Ich werde panisch und merke wie eine Gestalt sich ins Wohnzimmer gesellt. Ich blicke direkt in die Augen von Kaan, die mich auch sofort ansehen. Seine Augen werden groß und er scheint sichtlich schockiert zu sein, mich hier zu begegnen.

Schnell tue ich meinen Zeigefinger auf meinem Mund, als Zeichen das er nichts sagen soll und mache eine Handbewegung nach draußen, damit mein Bruder mich nicht auch erblickt. Er scheint sofort zu verstehen, was ich meine und nickt zögernd.

"Ey Kerem ich hab was im Auto vergessen, holst du es mir?" ruft er ihm zu und entfernt sich langsam vom Wohnzimmer.

"Warum holst du es dir nicht selber?" erwidert Kerem.

"Hol du doch, du bist näher dran" diskutiert er mit ihm und ich verkneife mir ein leises Kichern.

Wie ich diese Diskussionen unter Freunden oder Geschwistern zu gut kenne.. Ich vermisse so sehr die alten Zeiten und verfluche wieder Cem und Emir dafür, dass sie mir mein altes Leben aus den Händen gerissen haben.

"Was ein Konter echt, aber da ich nett bin hol ich es. Was hast du vergessen?" gibt Kerem nach.

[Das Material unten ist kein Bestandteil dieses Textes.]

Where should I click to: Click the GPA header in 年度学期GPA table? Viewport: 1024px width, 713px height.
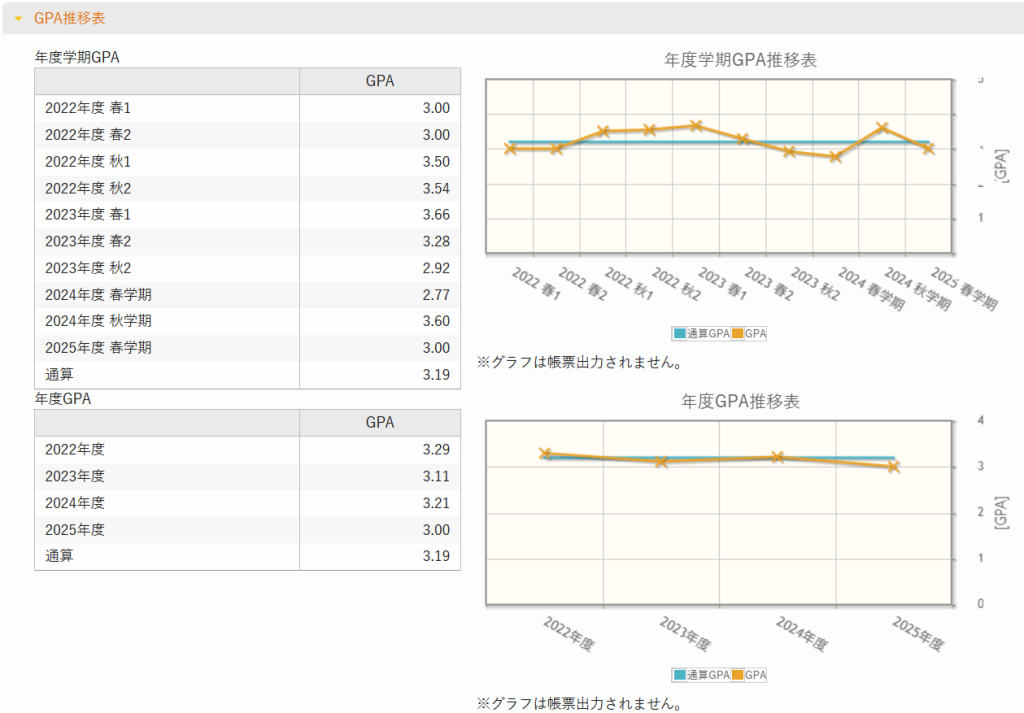(x=379, y=82)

"Meine Portmonee" sagt Kaan schnell und ich höre nur noch wie die Haustür geöffnet und wieder geschlossen wird.

Erleichtert atme ich aus und höre Schritte, die sich wieder dem Wohnzimmer nähern. Kaan steht jetzt dicht vor mir und blickt mich einfach nur stumm an. Ich werde nervös und frage mich was er wohl denkt. Wird er mich abstoßen? Vielleicht will er mich gar nicht hier haben und verpetzt mich Kerem?. Oder auch er beleidigt mich und lässt seinen Hass raus.

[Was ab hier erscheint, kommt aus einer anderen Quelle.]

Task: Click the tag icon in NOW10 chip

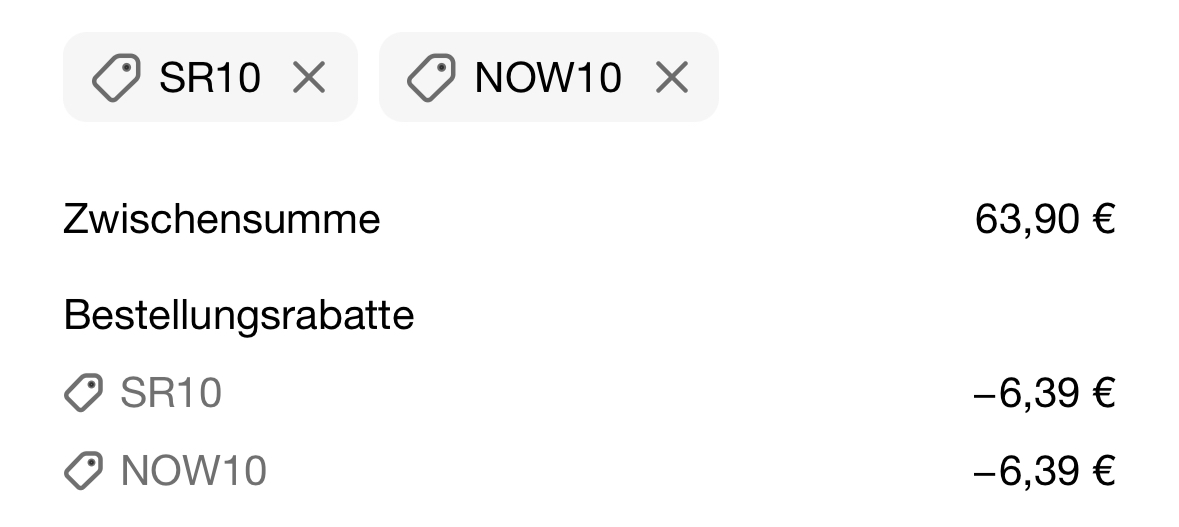Action: coord(432,77)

Ehe ich mir noch mehr Gedanken darüber machen kann, spüre ich schon wie zwei starke Arme meinen zierlichen Körper umschließen. Ich reiße leicht geschockt die Augen auf und bin erstarrt. Ich hätte mit allem gerechnet, aber nicht mit so einer Reaktion. Nicht mal Elif hat mich umarmt..
Langsam schließe ich auch meine Arme um seinen Körper und fühle mich geborgen. Ich habe mich lange nach einer Umarmung gesehnt, die ich endlich bekomme. Ich schließe für einen kurzen Moment die Augen und genieße den Moment.

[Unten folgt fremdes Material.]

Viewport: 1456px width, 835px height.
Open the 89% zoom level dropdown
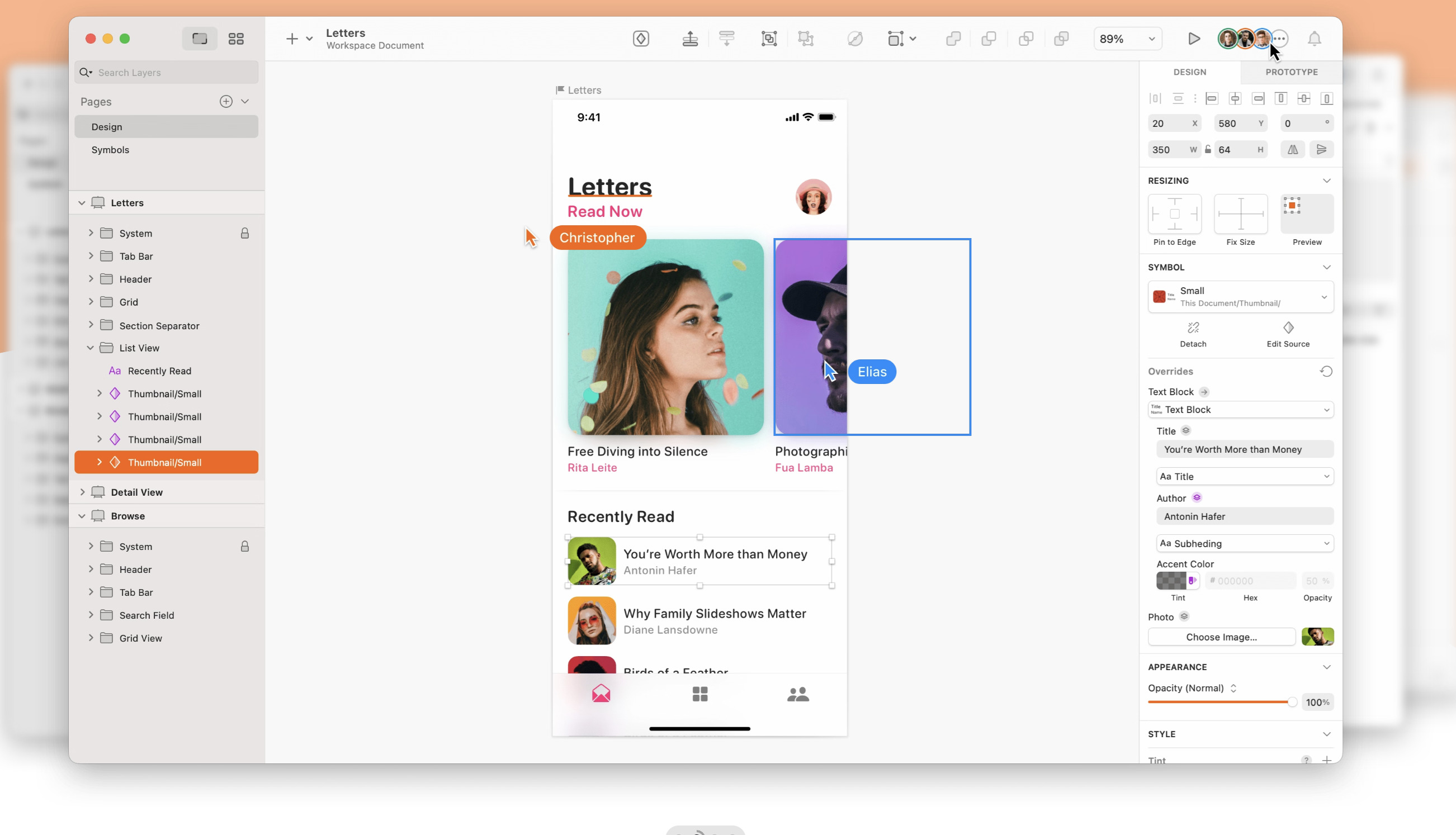coord(1127,39)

Ich bin froh, dass Kaan immer noch einen Wert auf mich legt, da er und ich wie Geschwister aufgewachsen sind. Er ist so etwas wie ein zweiter Bruder für mich, der mich auch vor jeden beschützt.

"Ich bin so froh, dass es dir gut geht" haucht er und drückt mich noch fester an sich. "Ich glaube nicht daran, was du Kerem erzählt hast. Ich weiß, dass da was anderes hinter steckt."

Seine Wörter berühren mich und schockieren mich zu gleich auch. Woher wusste er das?. Während Kerem mein leiblicher Bruder mir direkt meine Lüge geglaubt hat, tut Kaan das Gegenteil. Ich schlucke hart und sage nichts dazu, da mir die Worte fehlen.

Langsam löst er sich von mir und blickt mir intensiv in die Augen. "Wenn du irgendwann die Wahrheit erzählen willst, bin ich da. Du kannst mir jeder Zeit vertrauen, das weißt du oder?." Fragend sieht er mich an und mein Herz erwärmt sich.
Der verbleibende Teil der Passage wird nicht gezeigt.